INDIANAPOLIS — If you're driving the streets of Carmel, you may come across this unusual-looking vehicle.
It's a new way to determine what roads need to be fixed and could save taxpayer dollars in the process. The technology is called StreetScan and it allows for a more precise snapshot of what roads need to be updated.
"There has been concerns about why is one neighborhood is getting repaved and mine isn't when our neighborhood is older than the other one etcetera,” said Sue Finkam, a Carmel City Councilor. “So, the reason we are really excited about this technology is it provides an objective view to rating the conditions of the street. "
The technology does that by censor and cameras. It takes six pictures a second when the driver is making their way throughout each area of the city.
Carmel has over 49 square miles and over 500 lane miles that need to be surveyed yearly. This technology also takes away the potential for human error.
"Currently the process is that our street department's snowplow drivers go from neighborhood to neighborhood because they are very familiar with the area,” Finkam said. “They evaluate the roads and they kind of do this windshield survey so to speak. But, it does lend itself to some inconsistency among drivers and so this allows a very objective view."
Once all of the data and pictures are captured it is processed through artificial intelligence and then puts it in to a streamlined network that will give city officials access to road conditions across the city. However, this technology also allows for the city to factor in other aspects as well.
"The system also allows them to add in other variables you know like proximity to schools (and) proximity to hospitals.
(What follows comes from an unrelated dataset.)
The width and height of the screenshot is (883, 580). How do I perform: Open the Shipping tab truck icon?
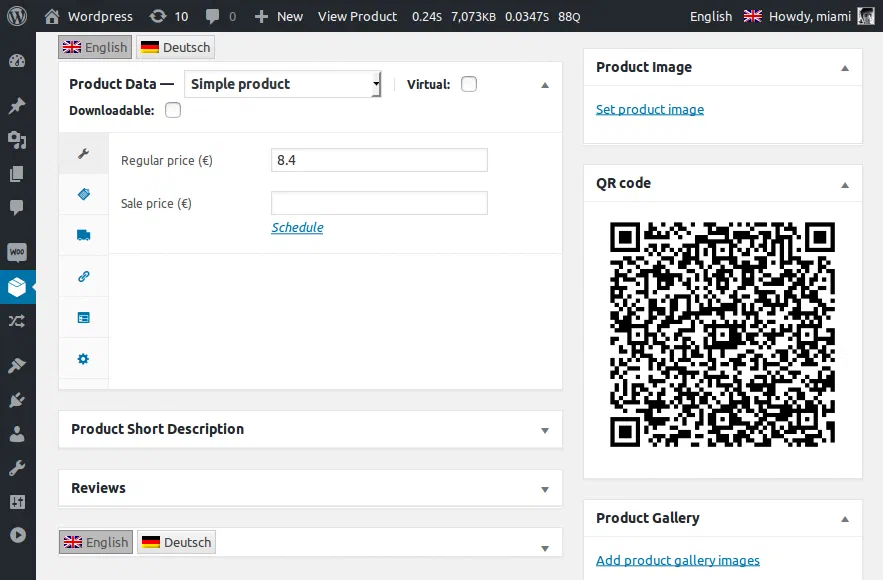(x=83, y=235)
They can isolate neighborhoods or different city council district or what have you,” Bill Eddy, a Sales Manager at StreetScan said. “There is the ability to really add in other variables that might be important to a particular municipality versus just purely the roadway condition. "
On top of that, the city said it can also save taxpayer dollars.
"We potentially don't have to repave the entire section of a street but maybe just address a particular pavement defect and it also allows us to plan better with future budget dollars," Finkam said.